(Task prompt): The answer is a single figure: how many lines below contain the word "agent".

━━━━━━━━━━━━━━━━━━━━━━━━━━━━━━

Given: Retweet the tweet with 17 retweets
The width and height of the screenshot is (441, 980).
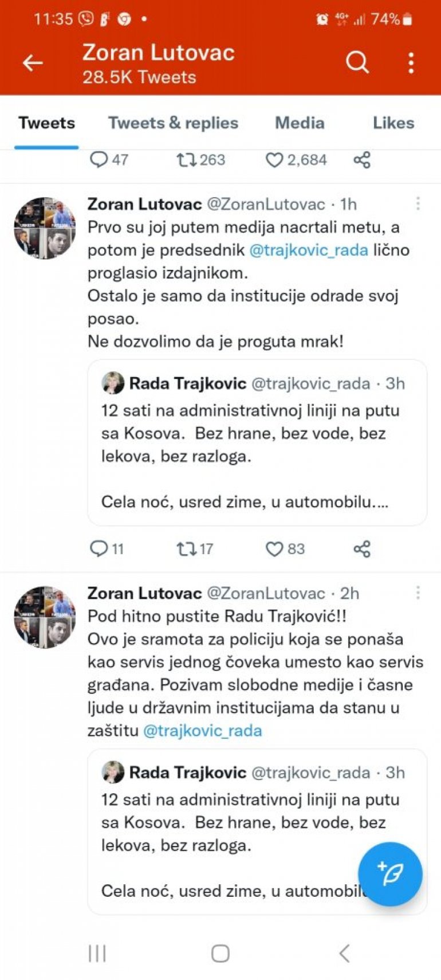Looking at the screenshot, I should 186,549.
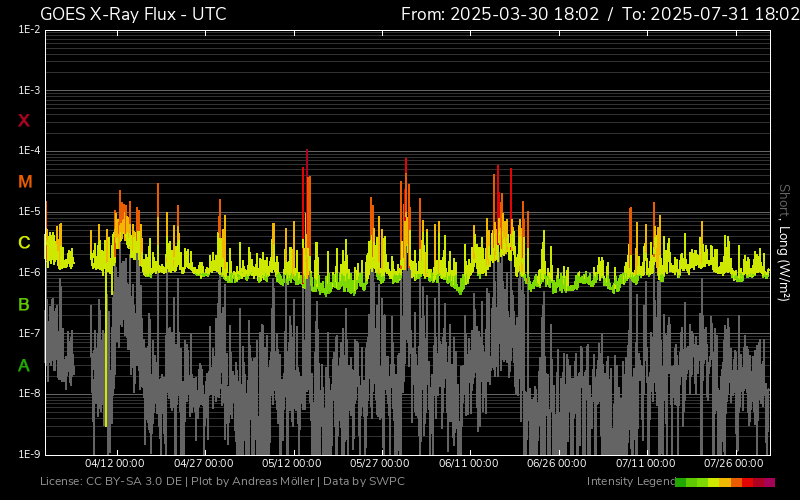
Task: Click the Intensity Legend color bar
Action: click(725, 482)
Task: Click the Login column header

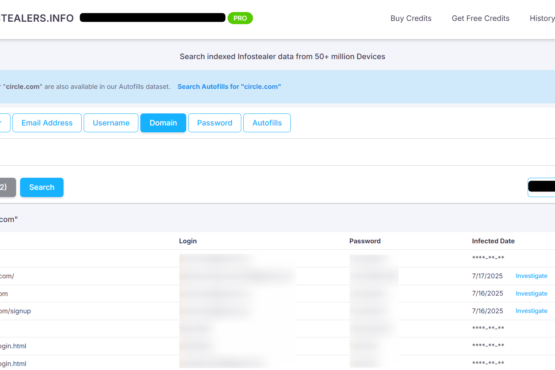Action: pos(188,241)
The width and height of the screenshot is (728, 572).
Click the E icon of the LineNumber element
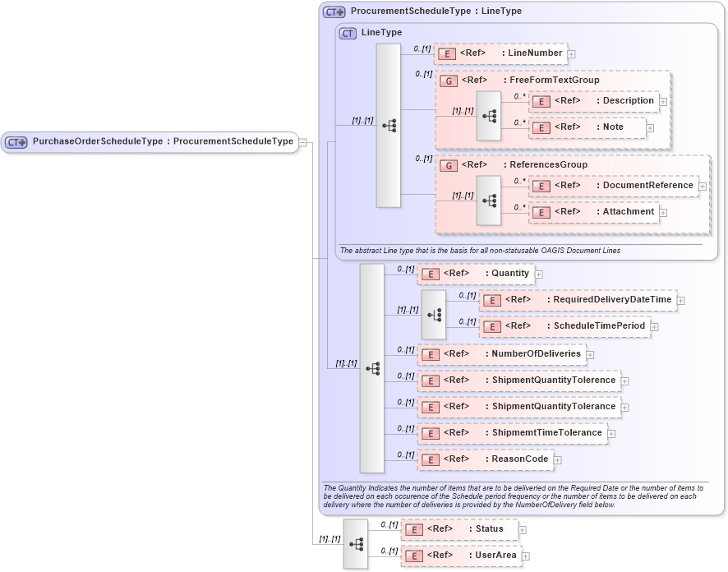tap(447, 53)
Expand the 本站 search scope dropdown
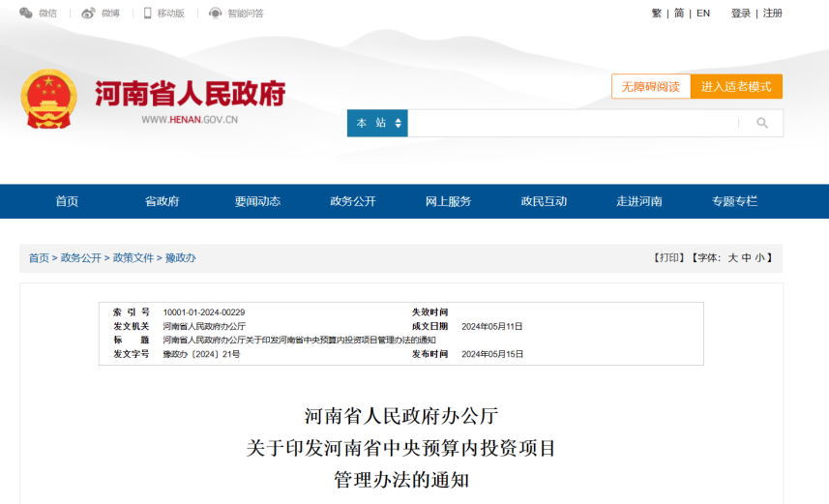Image resolution: width=829 pixels, height=504 pixels. pos(377,123)
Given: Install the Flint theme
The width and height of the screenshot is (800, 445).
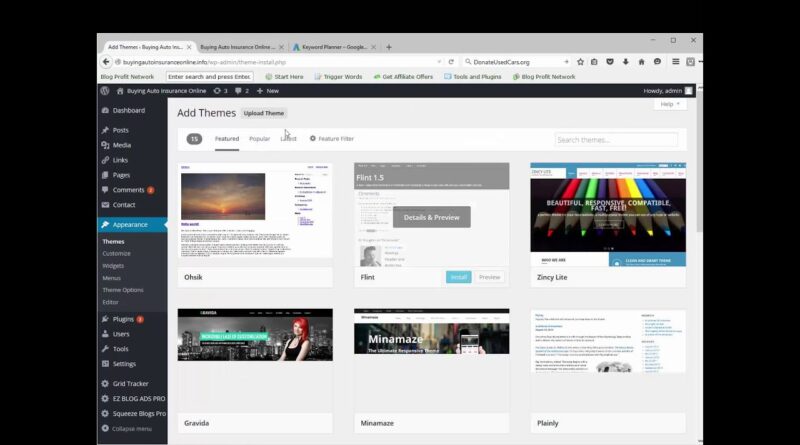Looking at the screenshot, I should tap(458, 277).
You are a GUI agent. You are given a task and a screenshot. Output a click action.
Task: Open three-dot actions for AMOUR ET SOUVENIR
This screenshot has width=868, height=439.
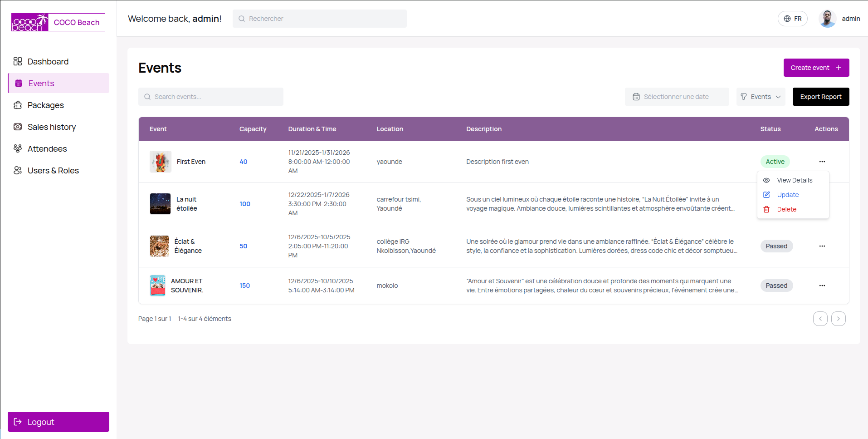(x=822, y=286)
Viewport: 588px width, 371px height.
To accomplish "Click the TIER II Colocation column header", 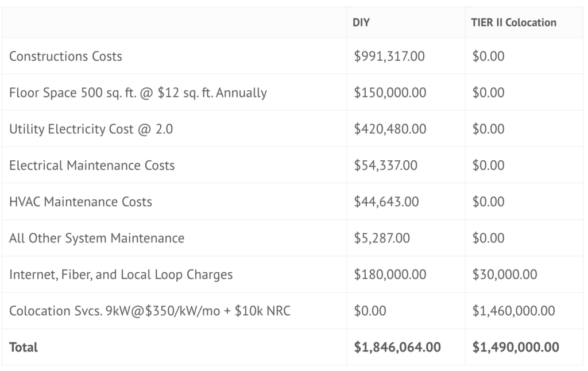I will pyautogui.click(x=514, y=22).
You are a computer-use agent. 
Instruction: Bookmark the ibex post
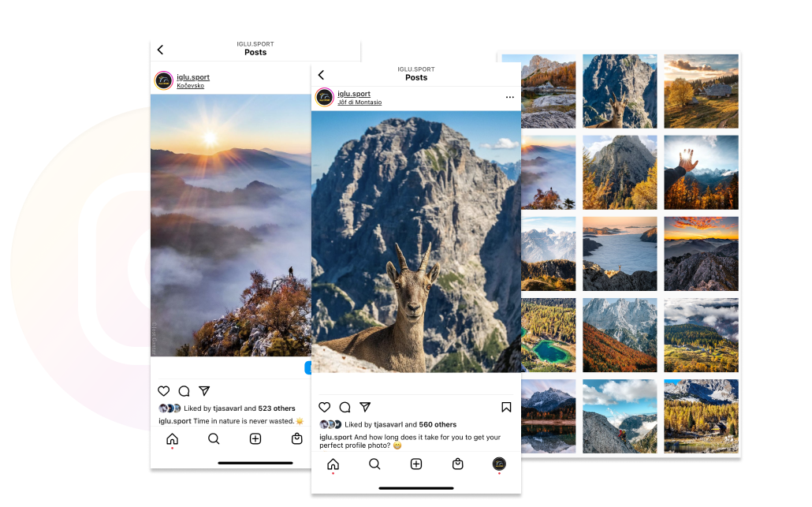tap(506, 407)
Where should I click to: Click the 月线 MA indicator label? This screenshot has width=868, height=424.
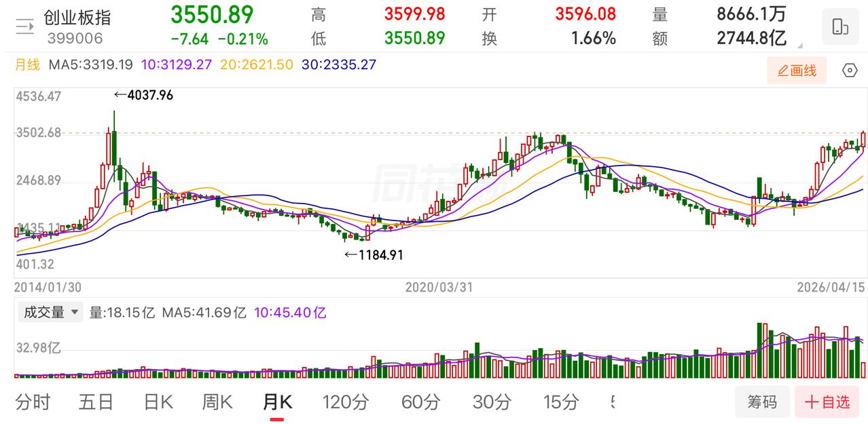pyautogui.click(x=28, y=65)
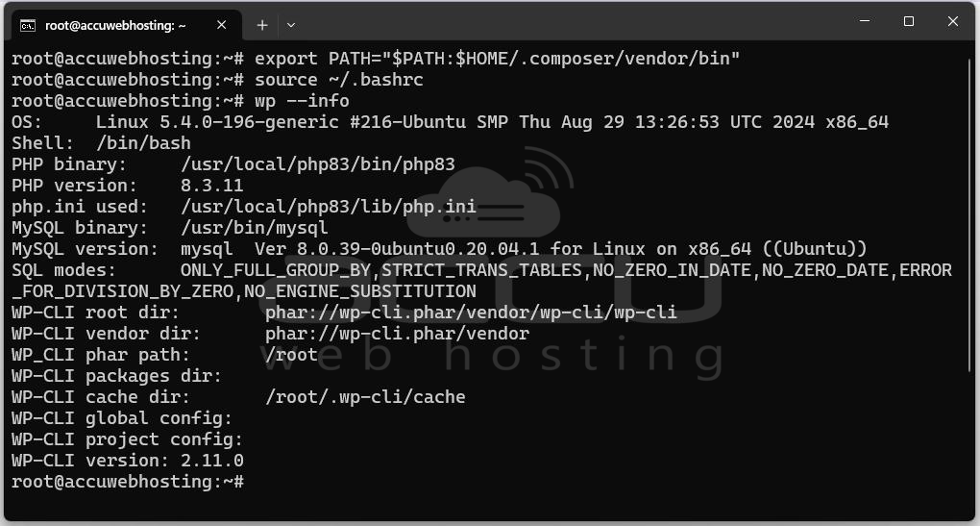
Task: Minimize the terminal window
Action: 865,21
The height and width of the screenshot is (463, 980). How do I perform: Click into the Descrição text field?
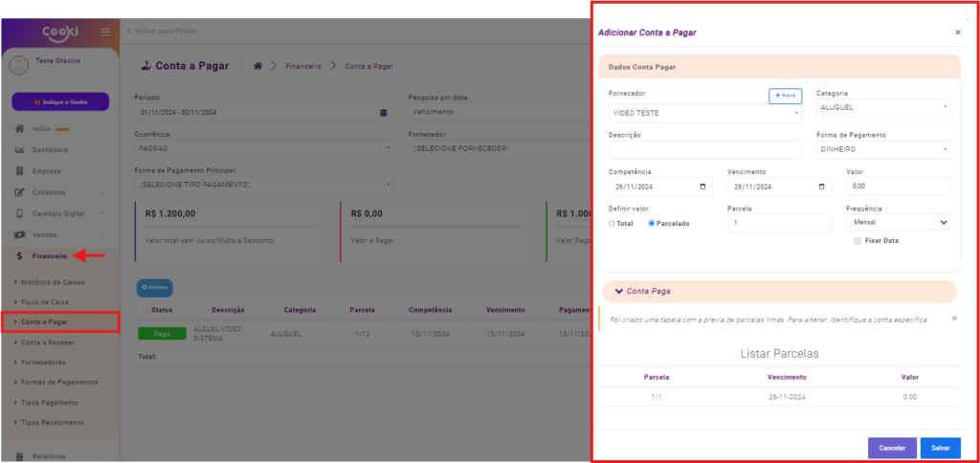(x=704, y=149)
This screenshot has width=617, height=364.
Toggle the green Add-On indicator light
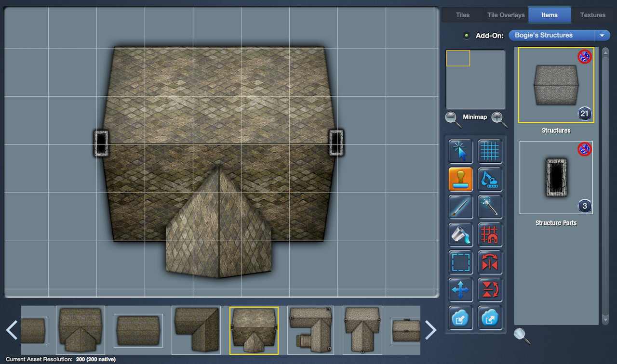[x=466, y=36]
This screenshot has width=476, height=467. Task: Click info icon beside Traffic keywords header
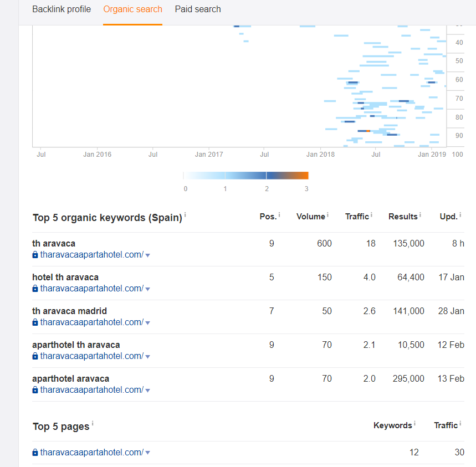coord(371,215)
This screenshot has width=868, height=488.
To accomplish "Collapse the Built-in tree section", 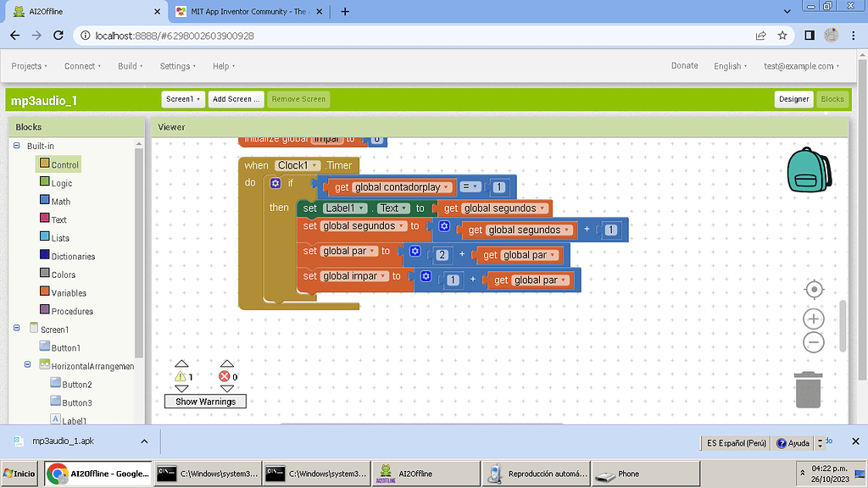I will (16, 146).
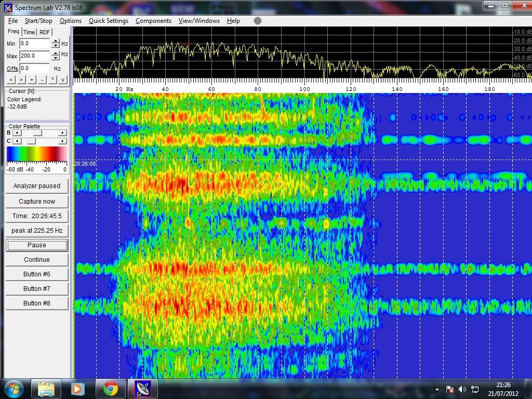Click the 'v' button under Offs field

[63, 79]
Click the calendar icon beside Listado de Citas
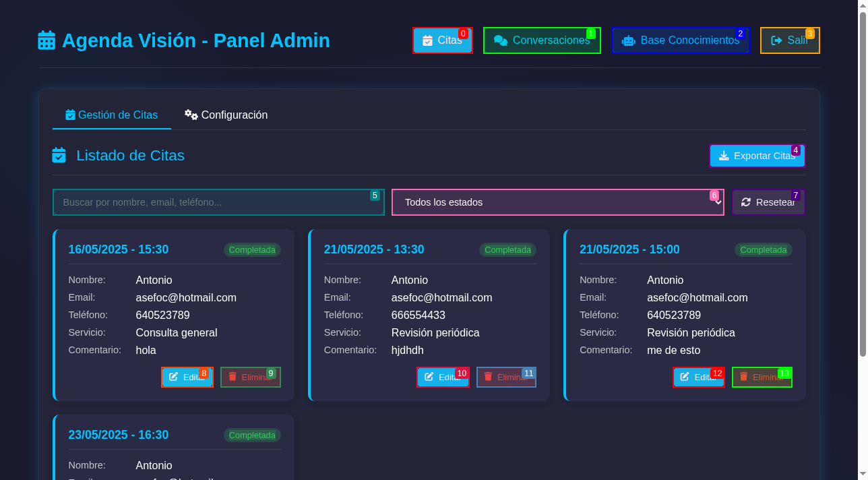868x480 pixels. point(59,156)
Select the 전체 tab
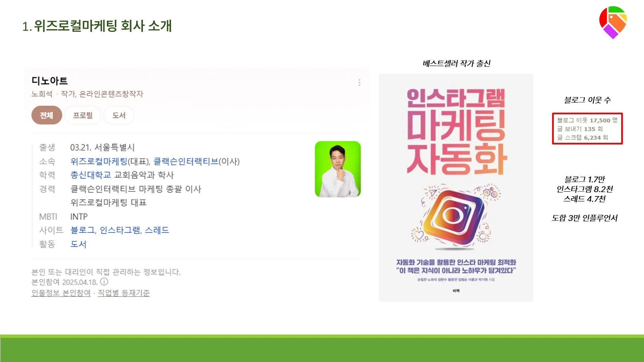This screenshot has height=362, width=644. click(47, 115)
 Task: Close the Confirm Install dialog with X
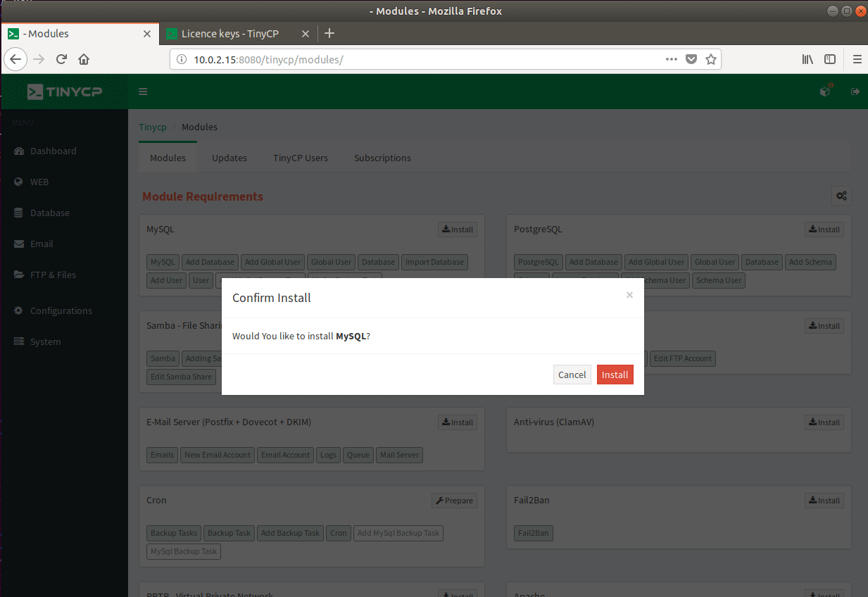click(629, 295)
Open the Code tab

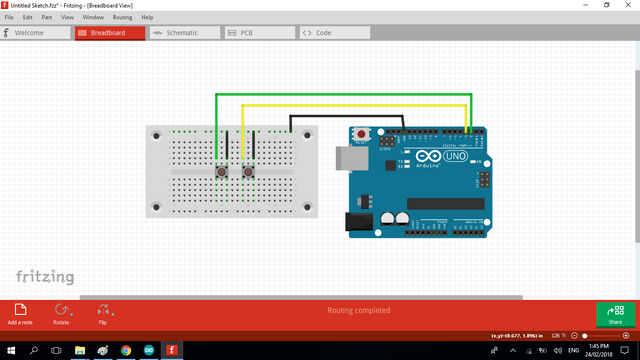pos(335,33)
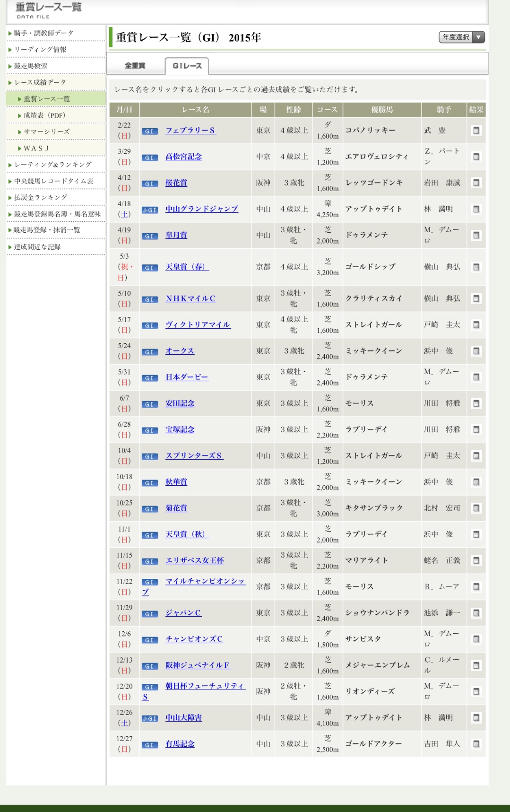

━━━━━━━━━━━━━━━━━━━━━━━━━━━━━━

(Solution for this exercise): 2